◆ Excerpt to read ◆
>>>>
Meaning is a shaky edifice we build out of scraps, dogmas, childhood injuries, newspaper articles, chance remarks, old films, small victories, people hated, people loved; perhaps it is because our sense of what is the case is constructed from such inadequate materials that we defend it so fiercely, even to the death.

From Rushdie’s collection of essays and criticism from 1981-91 titled Imaginary Homelands.

He has an infallible moral sense, but very little intellectual curiosity

In his essay on Charles Dickens published in A Collection of Essays and written in 1939, George Orwell points to the lack of any serious references to work in Dickens’ novels.

And here one comes upon something which really is an enormous deficiency in Dickens, something that really does make the nineteenth century seem remote from us – that he has no ideal of work

Dickens’ characters aspire to settle into a sort of radiant idleness, according to Orwell. Earlier in the essay, Orwell describes Dickens criticism of society as almost exclusively moral. Dickens abhors violence of any kind, and his books call on individual kindliness with the view that if men were to behave decently, the world would be decent. Orwell saves his most biting criticism of Dickens for what he refers to as Dickens happy Victorian endings:

The ideal to be striven after, then, appears to be something like this: a hundred thousand pounds, a quaint old house with plenty of ivy on it, a sweetly womanly wife, a horde of children, and no work. Everything is safe, soft, peaceful and, above all, domestic…The servants are comic and feudal, children prattle round your feet, the old friends sit at your fireside, talking of past days, there is the endless succession of enormous meals, the cold punch and sherry negus, the feather beds and warming-pans, the Christmas parties with charades and blindman’s buff; but nothing ever happens, except the yearly childbirth. The curious thing is that it is a genuinely happy picture, or so Dickens is able to make it appear. The thought of that kind of existence is satisfying to him. This alone would be enough to tell one that more than a hundred years have passed since Dickens’s first book was written. No modern man could combine such purposelessness with so much vitality

Later, a comparison with Tolstoy

Why is it that Tolstoy’s grasp seems to be so much larger than Dickens’s – why is it that he seems able to tell you so much more about yourself? It is not that he is more gifted, or even, in the last analysis, more intelligent. It is because he is writing about people who are growing. His characters are struggling to make their souls, whereas Dickens’s are already finished and perfect

Orwell acknowledges that Dickens was always on the side of the underdog, on the side of the weak against the strong.

He has no constructive suggestions, not even a clear grasp of the nature of the society he is attacking, only an emotional perception that something is wrong

You can read the complete essay here

Reading Bertrand Russell’s A History of Western Philosophy , and in one of the first chapters on the rise of the Greek civilization, is a wonderful exposition of prudence vs passion.
<<<<
◆ Excerpted data ◆
>>>>
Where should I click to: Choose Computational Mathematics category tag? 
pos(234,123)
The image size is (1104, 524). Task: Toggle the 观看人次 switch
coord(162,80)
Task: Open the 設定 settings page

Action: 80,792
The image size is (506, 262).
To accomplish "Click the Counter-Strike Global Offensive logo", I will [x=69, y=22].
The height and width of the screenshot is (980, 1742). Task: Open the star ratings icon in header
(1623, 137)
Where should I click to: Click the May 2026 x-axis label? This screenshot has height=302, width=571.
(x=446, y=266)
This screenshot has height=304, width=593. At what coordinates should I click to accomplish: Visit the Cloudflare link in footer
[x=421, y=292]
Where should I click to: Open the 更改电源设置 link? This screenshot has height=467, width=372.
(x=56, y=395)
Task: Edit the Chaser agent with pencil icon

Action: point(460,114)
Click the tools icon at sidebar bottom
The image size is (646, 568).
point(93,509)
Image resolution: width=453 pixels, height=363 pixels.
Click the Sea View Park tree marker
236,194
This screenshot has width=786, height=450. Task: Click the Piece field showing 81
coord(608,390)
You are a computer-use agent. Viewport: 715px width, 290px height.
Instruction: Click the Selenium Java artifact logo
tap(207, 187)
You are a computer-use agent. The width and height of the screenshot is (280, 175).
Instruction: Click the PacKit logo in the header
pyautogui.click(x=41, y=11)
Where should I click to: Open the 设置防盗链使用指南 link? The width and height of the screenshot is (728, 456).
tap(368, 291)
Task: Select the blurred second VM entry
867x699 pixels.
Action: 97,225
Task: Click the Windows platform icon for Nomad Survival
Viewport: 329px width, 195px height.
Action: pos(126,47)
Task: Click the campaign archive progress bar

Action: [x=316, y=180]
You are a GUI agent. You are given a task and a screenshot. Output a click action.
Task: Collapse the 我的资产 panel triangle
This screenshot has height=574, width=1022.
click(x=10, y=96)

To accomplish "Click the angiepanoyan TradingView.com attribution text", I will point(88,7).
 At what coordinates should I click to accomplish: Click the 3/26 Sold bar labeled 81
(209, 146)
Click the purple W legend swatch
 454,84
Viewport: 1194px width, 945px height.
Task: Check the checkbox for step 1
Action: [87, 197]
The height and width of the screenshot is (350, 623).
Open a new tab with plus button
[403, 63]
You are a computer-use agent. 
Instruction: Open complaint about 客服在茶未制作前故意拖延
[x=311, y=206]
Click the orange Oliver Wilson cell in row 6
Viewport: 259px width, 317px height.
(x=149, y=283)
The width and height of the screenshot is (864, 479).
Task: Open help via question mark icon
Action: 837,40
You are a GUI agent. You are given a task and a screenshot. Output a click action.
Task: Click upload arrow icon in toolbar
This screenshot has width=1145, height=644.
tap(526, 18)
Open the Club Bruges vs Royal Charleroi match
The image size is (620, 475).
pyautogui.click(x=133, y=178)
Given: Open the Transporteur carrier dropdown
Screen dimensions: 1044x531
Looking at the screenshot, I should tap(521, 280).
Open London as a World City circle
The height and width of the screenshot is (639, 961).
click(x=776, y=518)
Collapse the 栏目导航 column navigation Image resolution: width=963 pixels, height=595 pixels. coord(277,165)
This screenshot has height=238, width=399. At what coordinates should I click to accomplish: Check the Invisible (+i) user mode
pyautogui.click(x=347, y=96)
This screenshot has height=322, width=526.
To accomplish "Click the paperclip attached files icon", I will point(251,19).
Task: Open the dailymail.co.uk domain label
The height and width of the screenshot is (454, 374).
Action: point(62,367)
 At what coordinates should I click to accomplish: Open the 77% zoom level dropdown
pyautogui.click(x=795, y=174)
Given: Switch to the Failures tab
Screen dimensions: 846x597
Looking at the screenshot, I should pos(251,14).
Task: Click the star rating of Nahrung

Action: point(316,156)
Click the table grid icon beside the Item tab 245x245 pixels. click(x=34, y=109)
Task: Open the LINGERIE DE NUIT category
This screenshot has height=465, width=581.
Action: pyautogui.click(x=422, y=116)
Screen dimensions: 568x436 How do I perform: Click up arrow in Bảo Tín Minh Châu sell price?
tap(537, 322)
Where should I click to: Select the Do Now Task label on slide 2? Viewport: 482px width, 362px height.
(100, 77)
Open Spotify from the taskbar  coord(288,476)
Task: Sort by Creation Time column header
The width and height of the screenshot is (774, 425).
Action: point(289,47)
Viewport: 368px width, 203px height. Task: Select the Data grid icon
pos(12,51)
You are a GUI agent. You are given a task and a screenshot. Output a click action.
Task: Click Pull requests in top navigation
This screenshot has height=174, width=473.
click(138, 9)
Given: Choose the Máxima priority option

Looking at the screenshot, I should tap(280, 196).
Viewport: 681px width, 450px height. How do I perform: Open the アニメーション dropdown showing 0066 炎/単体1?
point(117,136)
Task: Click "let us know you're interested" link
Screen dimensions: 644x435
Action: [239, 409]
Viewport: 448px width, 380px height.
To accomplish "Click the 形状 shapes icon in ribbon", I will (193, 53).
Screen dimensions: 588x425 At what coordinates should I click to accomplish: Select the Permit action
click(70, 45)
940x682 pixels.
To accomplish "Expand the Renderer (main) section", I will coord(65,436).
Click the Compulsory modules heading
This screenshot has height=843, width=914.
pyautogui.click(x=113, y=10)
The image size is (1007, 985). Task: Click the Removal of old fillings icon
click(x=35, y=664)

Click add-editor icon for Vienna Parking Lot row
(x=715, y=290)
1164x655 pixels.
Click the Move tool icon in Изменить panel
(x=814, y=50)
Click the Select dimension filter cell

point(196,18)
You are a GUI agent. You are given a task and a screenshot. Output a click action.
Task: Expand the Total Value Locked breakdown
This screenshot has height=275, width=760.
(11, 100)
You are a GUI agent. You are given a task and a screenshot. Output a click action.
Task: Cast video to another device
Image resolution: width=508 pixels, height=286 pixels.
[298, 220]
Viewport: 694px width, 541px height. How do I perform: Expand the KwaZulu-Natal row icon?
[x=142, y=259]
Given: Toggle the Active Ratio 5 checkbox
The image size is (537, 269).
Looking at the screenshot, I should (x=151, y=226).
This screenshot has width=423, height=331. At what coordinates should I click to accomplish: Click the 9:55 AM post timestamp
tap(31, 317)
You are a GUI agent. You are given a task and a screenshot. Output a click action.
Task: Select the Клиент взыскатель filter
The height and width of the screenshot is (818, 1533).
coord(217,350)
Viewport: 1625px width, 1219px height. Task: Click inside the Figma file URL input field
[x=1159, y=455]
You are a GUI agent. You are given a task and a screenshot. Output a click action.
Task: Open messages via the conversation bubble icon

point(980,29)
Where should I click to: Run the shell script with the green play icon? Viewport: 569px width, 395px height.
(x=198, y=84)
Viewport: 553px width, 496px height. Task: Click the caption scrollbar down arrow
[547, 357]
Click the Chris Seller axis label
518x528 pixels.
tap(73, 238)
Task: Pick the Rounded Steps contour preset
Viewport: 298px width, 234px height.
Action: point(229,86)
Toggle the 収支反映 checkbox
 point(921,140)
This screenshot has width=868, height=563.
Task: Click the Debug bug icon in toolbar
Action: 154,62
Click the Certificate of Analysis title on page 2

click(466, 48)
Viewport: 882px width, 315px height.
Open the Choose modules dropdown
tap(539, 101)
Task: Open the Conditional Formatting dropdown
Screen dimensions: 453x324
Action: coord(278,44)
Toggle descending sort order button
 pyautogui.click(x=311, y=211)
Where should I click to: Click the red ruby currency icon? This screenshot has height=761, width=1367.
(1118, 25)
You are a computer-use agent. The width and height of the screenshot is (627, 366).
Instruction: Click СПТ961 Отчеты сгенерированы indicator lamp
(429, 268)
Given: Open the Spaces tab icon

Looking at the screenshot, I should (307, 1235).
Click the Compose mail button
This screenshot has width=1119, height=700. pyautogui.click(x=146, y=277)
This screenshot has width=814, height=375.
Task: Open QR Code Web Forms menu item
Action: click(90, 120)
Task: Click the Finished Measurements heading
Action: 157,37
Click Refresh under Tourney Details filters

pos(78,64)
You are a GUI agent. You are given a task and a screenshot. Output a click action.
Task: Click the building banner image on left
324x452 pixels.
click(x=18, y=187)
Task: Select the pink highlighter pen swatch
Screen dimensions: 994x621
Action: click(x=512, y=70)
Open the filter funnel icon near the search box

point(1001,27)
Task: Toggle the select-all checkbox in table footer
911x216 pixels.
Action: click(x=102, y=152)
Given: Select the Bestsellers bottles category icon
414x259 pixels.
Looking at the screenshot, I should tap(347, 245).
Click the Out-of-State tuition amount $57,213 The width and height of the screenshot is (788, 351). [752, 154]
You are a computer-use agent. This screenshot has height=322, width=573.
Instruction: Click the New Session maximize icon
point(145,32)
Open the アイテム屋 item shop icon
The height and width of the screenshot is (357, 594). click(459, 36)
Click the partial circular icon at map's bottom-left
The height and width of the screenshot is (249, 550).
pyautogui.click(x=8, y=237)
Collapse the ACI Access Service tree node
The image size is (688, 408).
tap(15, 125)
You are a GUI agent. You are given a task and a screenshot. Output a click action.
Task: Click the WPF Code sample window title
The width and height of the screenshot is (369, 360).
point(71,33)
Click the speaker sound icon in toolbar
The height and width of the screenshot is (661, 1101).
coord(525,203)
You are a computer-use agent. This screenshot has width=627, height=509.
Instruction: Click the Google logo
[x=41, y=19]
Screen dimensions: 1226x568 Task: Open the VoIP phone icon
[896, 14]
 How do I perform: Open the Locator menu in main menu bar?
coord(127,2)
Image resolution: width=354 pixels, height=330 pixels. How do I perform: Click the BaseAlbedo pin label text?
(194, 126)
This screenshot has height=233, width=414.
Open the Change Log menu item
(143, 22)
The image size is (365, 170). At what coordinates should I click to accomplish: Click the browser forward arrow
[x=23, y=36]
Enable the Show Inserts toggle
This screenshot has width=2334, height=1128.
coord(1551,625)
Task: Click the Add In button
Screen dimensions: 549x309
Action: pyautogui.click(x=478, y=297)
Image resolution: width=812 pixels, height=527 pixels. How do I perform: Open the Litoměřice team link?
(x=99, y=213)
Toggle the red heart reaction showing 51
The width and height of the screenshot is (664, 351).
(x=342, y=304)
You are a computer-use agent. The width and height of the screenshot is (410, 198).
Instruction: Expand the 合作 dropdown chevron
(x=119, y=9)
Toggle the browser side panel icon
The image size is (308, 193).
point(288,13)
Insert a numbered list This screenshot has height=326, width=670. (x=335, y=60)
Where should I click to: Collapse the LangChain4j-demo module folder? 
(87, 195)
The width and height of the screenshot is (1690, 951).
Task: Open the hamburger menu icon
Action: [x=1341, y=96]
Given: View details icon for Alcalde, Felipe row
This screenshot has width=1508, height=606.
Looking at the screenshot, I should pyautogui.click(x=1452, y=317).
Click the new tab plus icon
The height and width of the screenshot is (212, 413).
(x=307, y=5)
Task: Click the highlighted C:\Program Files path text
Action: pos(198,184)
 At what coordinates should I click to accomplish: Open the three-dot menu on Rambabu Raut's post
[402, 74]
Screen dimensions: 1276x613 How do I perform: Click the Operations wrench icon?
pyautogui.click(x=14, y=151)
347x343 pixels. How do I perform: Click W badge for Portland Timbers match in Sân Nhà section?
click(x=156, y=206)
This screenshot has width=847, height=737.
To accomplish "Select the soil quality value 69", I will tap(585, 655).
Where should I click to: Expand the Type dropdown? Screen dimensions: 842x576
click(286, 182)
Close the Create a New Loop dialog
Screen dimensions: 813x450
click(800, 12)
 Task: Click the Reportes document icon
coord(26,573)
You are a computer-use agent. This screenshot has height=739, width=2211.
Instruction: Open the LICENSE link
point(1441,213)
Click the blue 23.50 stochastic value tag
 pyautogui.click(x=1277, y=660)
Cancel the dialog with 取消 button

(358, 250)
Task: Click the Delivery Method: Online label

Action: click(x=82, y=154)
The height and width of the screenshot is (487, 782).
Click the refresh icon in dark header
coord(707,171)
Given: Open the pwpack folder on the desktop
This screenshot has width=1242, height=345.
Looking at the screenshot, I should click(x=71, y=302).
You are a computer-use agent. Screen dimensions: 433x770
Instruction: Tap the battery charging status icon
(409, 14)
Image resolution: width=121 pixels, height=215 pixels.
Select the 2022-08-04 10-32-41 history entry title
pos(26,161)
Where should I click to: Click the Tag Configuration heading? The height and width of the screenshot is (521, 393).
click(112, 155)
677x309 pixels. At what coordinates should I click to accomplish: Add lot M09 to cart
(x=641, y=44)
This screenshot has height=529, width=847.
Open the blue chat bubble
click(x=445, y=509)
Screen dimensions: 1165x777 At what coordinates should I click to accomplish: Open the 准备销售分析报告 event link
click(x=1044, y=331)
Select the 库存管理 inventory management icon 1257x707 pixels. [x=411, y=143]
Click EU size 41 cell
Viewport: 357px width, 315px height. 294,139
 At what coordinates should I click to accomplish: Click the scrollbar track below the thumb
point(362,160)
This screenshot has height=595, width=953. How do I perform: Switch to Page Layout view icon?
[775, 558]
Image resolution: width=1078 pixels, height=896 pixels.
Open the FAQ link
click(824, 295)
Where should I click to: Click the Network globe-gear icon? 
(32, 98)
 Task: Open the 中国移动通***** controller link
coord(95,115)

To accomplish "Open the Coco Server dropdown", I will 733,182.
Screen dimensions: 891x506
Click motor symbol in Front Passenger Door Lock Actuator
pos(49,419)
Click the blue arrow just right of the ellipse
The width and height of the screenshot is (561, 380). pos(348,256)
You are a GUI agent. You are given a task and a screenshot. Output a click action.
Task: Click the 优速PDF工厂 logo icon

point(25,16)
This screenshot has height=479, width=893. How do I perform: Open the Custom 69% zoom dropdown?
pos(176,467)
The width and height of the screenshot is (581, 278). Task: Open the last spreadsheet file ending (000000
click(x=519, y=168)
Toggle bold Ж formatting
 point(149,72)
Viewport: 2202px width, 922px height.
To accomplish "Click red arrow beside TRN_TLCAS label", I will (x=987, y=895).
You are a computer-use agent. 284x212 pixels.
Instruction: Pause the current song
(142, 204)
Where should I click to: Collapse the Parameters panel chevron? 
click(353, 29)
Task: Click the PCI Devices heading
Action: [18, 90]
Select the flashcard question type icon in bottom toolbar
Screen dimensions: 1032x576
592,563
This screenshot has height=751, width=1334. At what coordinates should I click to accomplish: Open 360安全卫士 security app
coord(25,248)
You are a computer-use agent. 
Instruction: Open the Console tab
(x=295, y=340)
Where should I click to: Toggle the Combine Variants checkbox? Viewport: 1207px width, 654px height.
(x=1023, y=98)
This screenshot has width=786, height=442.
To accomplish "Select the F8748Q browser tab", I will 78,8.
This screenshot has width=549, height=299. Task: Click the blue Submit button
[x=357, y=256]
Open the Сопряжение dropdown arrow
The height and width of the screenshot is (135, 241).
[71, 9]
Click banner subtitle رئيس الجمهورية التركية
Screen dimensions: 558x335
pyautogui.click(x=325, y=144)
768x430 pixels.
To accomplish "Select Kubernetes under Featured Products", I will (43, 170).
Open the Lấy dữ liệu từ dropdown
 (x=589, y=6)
<<<<
◆ Exercise requirements ◆
Answer these questions using the reading notes on Orwell and Dickens.
1. In what year was Orwell's essay on Charles Dickens written?
2. What reason does Orwell give for Tolstoy seeming able to tell you so much more about yourself?
3. What is the title of the Rushdie collection the opening passage comes from?

◆ Correct output ◆
1. 1939.
2. Tolstoy writes about people who are growing.
3. Imaginary Homelands.